Return the line containing "You are a computer-use agent. Screen" together with every later line up to the end of the records, exactly and with no pictures; return nothing else.

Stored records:
━━━━━━━━━━
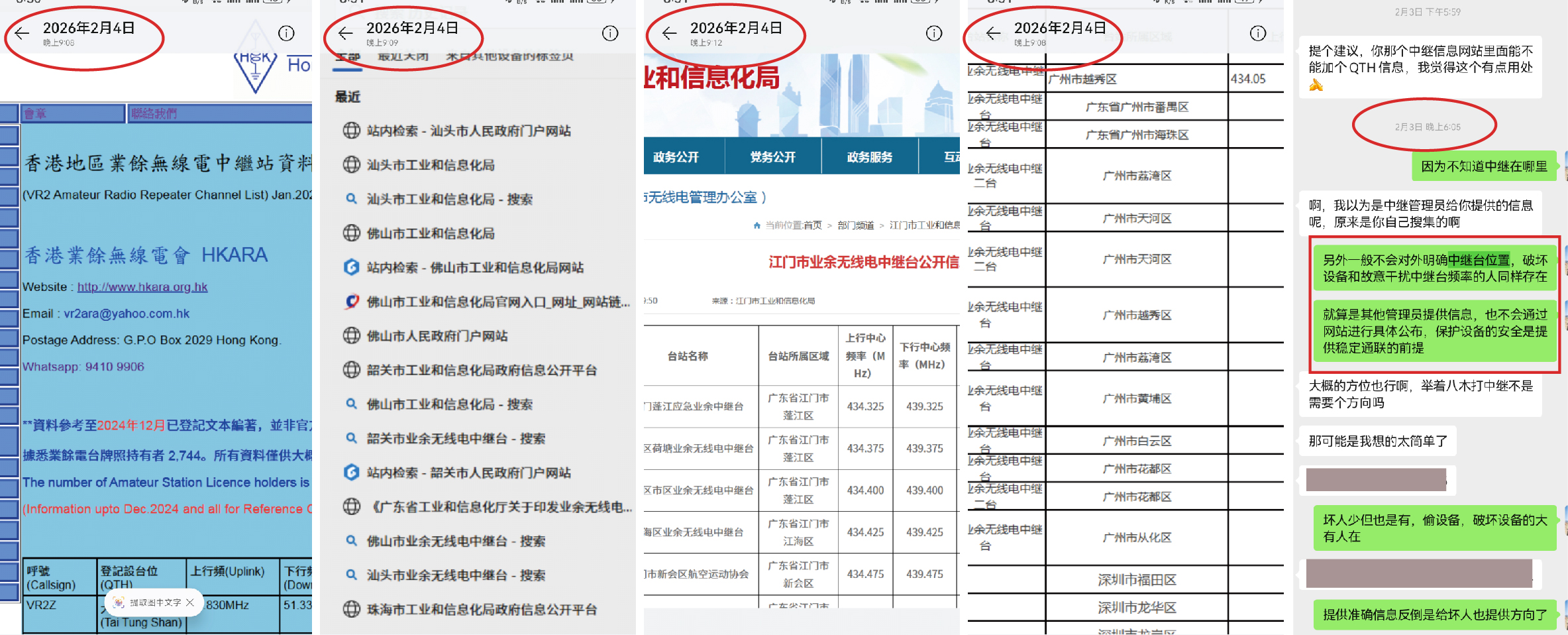
Task: Select 政务服务 in the navigation bar
Action: [870, 156]
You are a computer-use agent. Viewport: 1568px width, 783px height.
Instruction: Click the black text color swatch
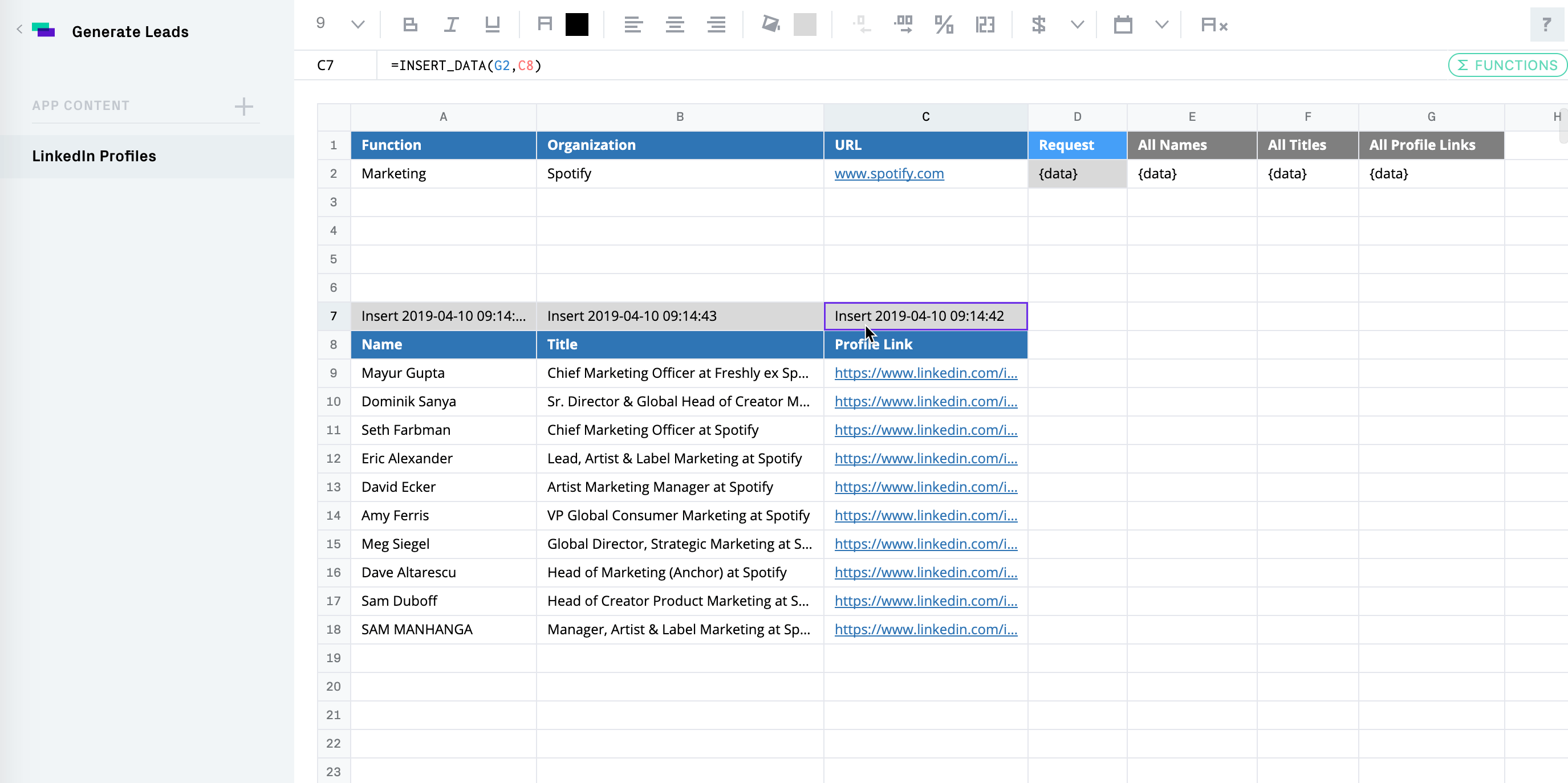(576, 25)
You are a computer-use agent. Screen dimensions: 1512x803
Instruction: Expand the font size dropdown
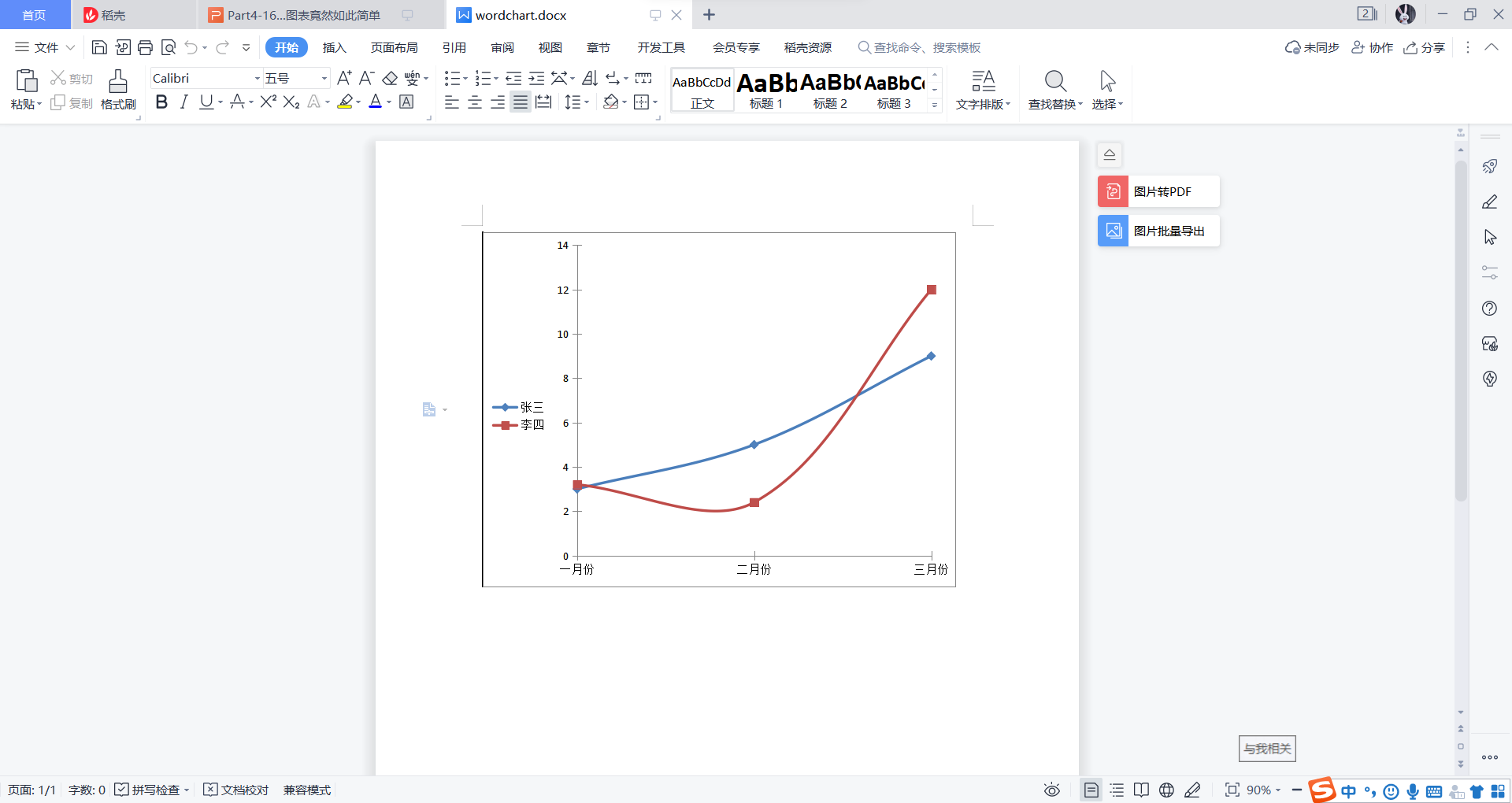(x=322, y=77)
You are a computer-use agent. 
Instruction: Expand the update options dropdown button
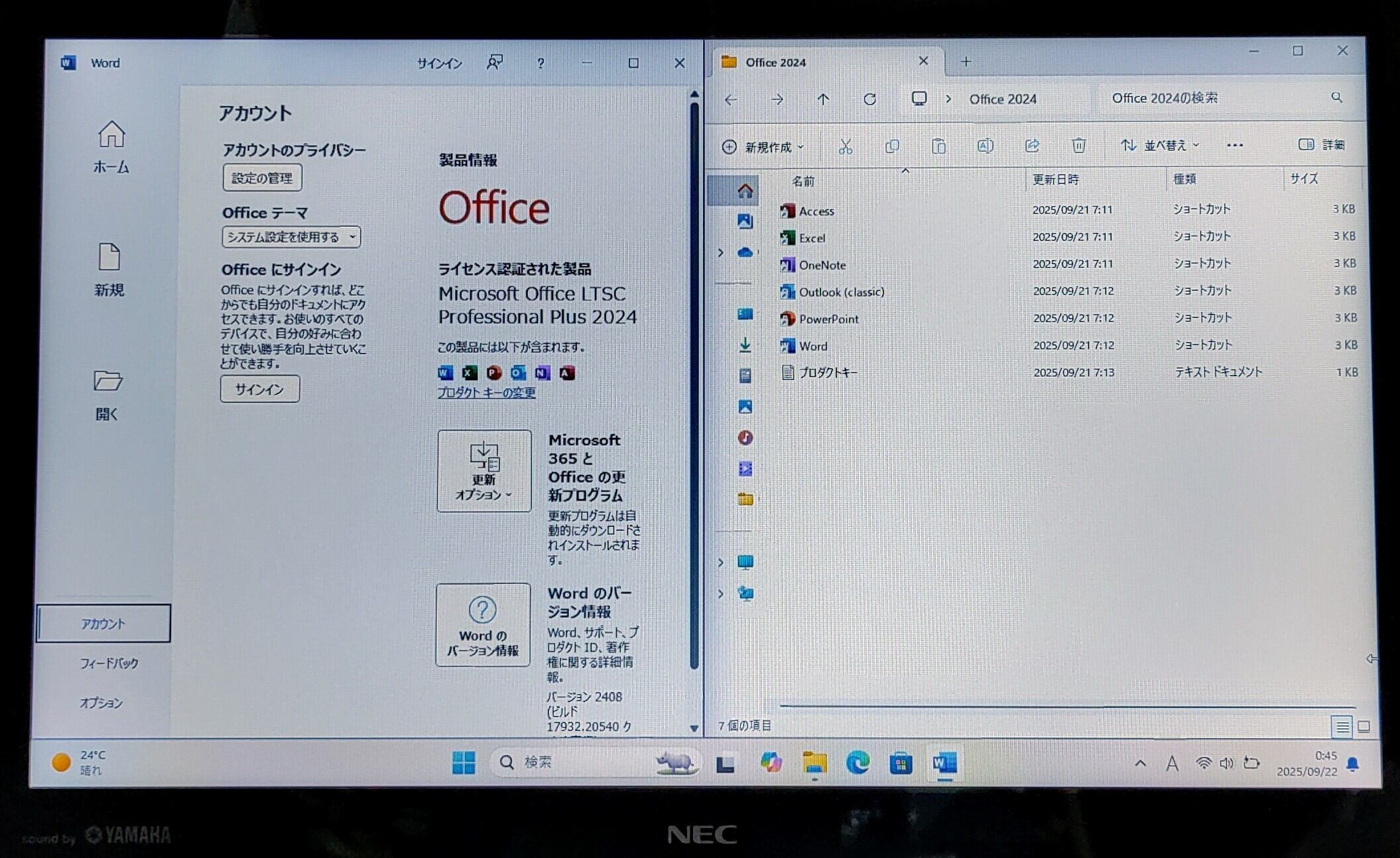coord(483,471)
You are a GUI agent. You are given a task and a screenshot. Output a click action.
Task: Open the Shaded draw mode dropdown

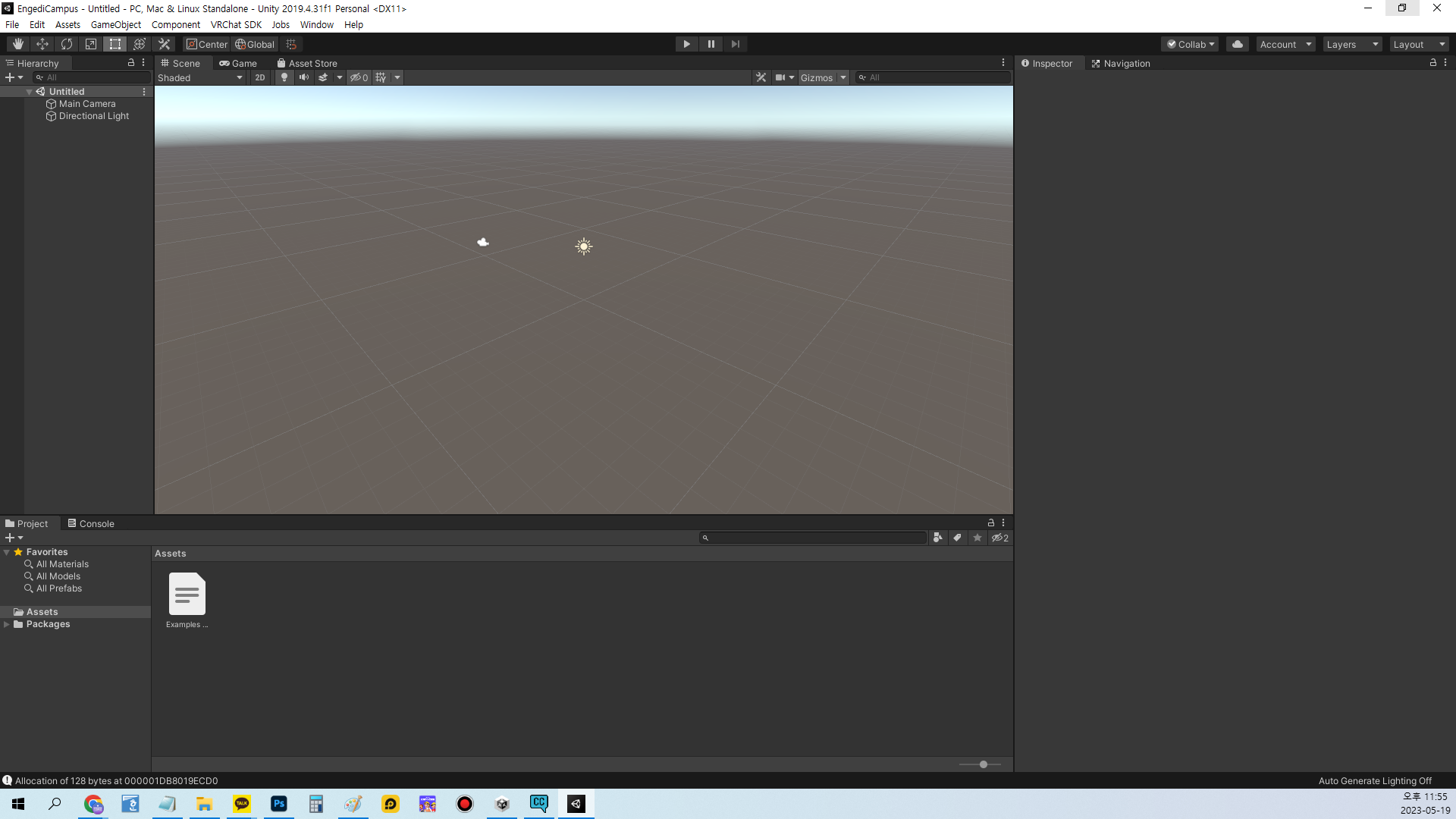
━━━━━━━━━━
Answer space
You are a computer-use agent. Screen dimensions: 1512x803
Instruction: Expand the font size dropdown
(x=322, y=77)
You are a computer-use agent. 
Instruction: Expand the update options dropdown button
coord(483,471)
You are a GUI agent. You are given a task and a screenshot. Output a click action.
Task: Open the Shaded draw mode dropdown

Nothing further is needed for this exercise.